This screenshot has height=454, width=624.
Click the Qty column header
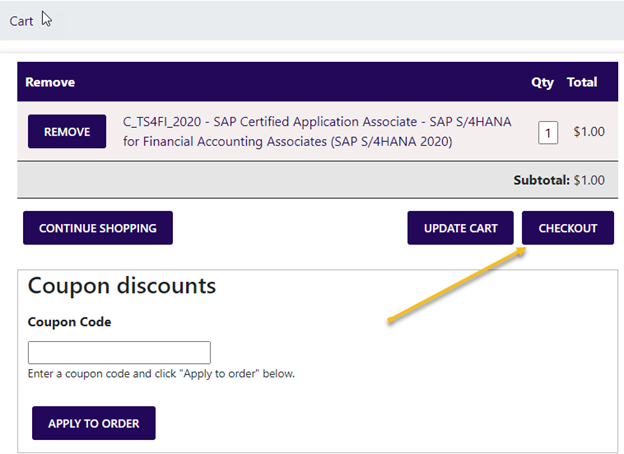(542, 82)
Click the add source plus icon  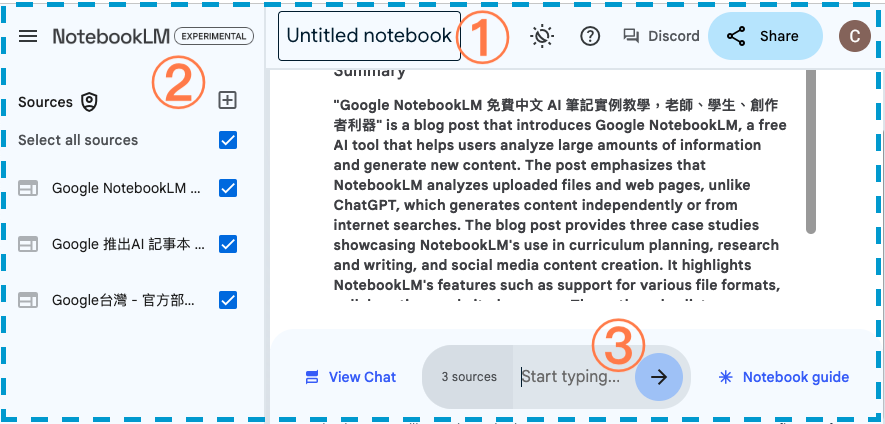point(228,100)
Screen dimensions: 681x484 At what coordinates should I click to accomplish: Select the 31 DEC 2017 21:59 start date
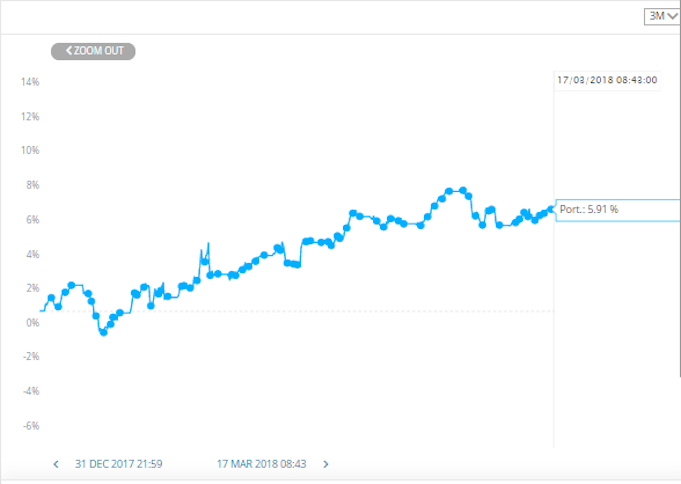[x=119, y=464]
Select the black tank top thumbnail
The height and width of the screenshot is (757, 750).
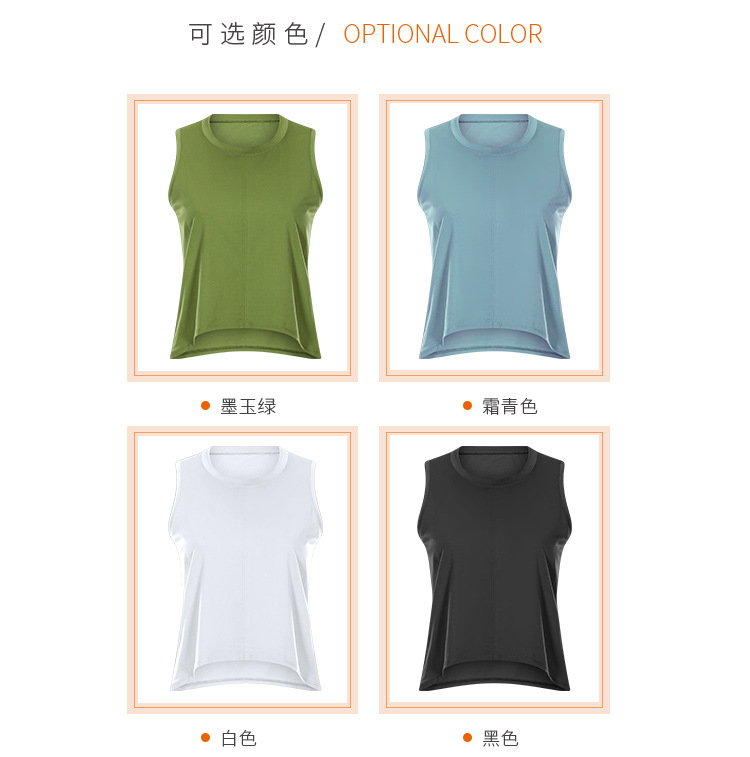pos(494,568)
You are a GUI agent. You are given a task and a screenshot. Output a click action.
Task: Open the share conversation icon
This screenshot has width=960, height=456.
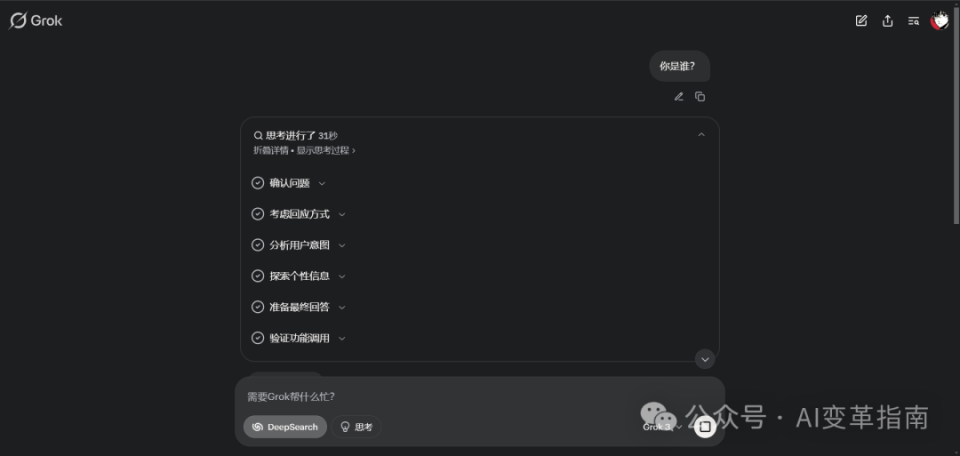[x=887, y=21]
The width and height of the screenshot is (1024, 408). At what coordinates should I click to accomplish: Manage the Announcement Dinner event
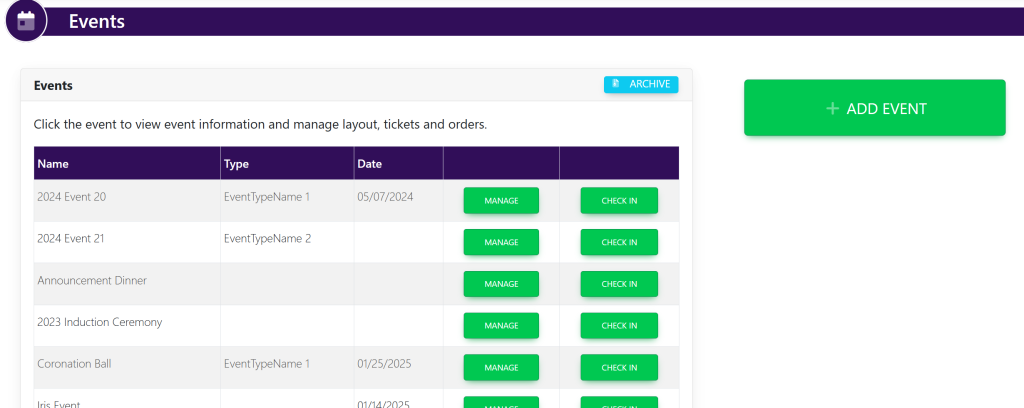coord(501,284)
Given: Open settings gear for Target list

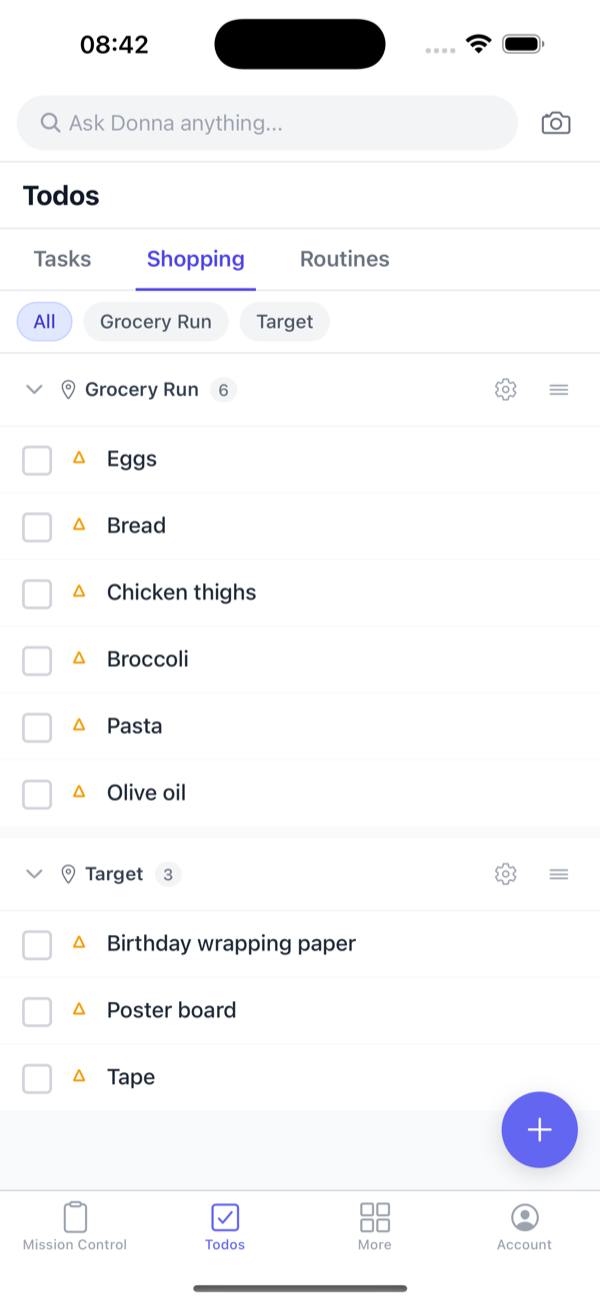Looking at the screenshot, I should click(x=506, y=873).
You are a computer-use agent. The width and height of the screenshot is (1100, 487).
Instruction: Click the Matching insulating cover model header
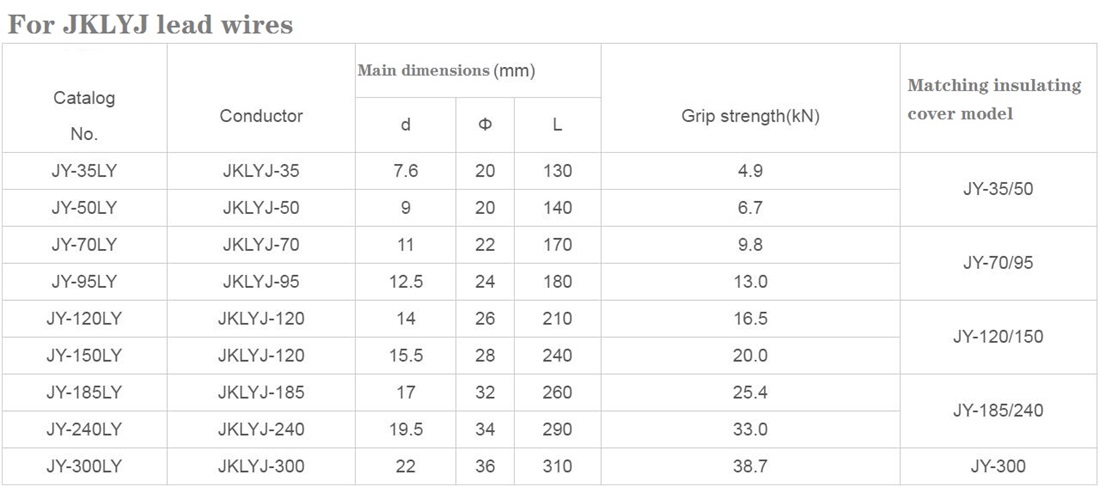tap(994, 99)
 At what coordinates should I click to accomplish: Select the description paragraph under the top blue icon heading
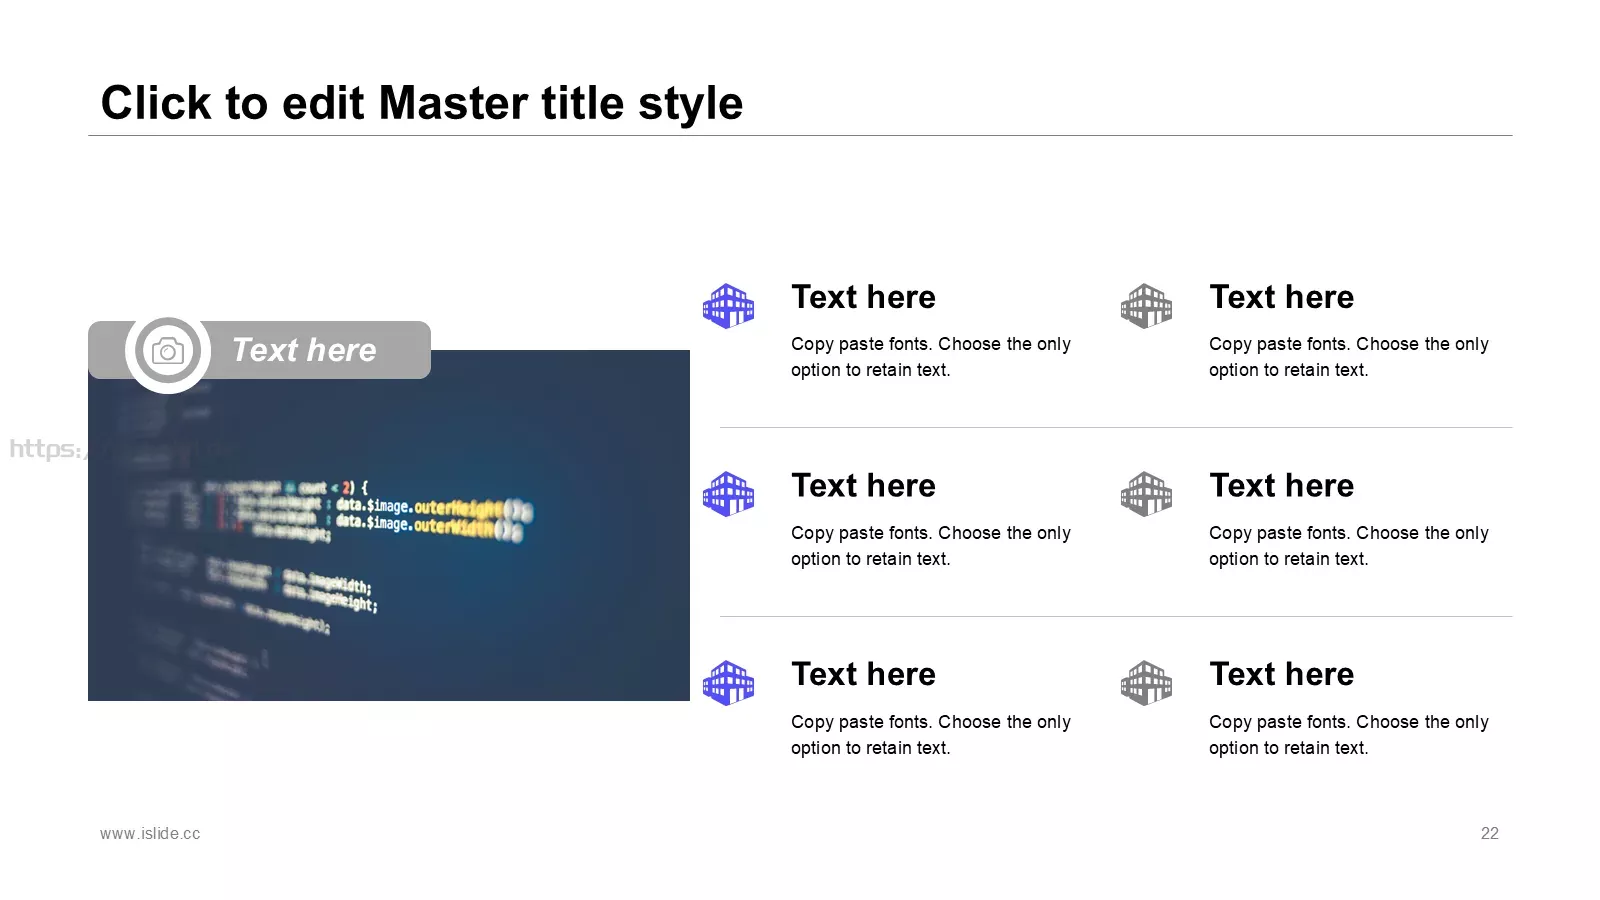click(931, 357)
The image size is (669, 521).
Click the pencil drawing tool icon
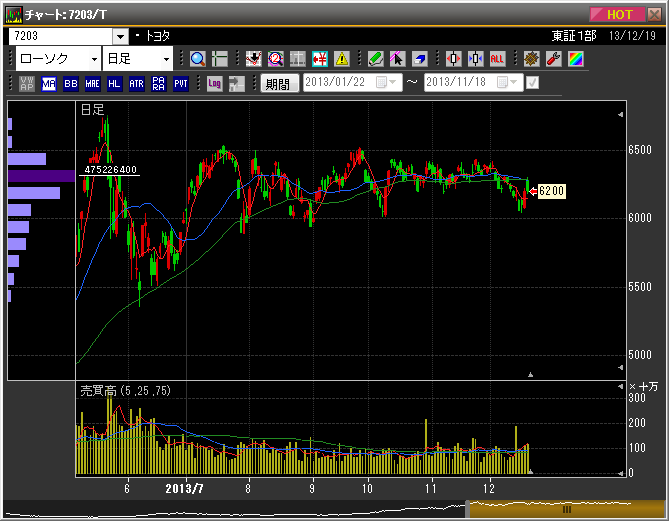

=== To do ===
Transcribe, please, the lines from the one holding "Instruction: Click the" to the final line of the material, both included, exactly and with no extra lines, and skip the pictures.

=== Expected answer ===
Instruction: Click the Matching insulating cover model header
tap(994, 99)
 At what coordinates should I click to accomplish: Select the description paragraph under the top blue icon heading
click(931, 357)
The image size is (669, 521).
Click the pencil drawing tool icon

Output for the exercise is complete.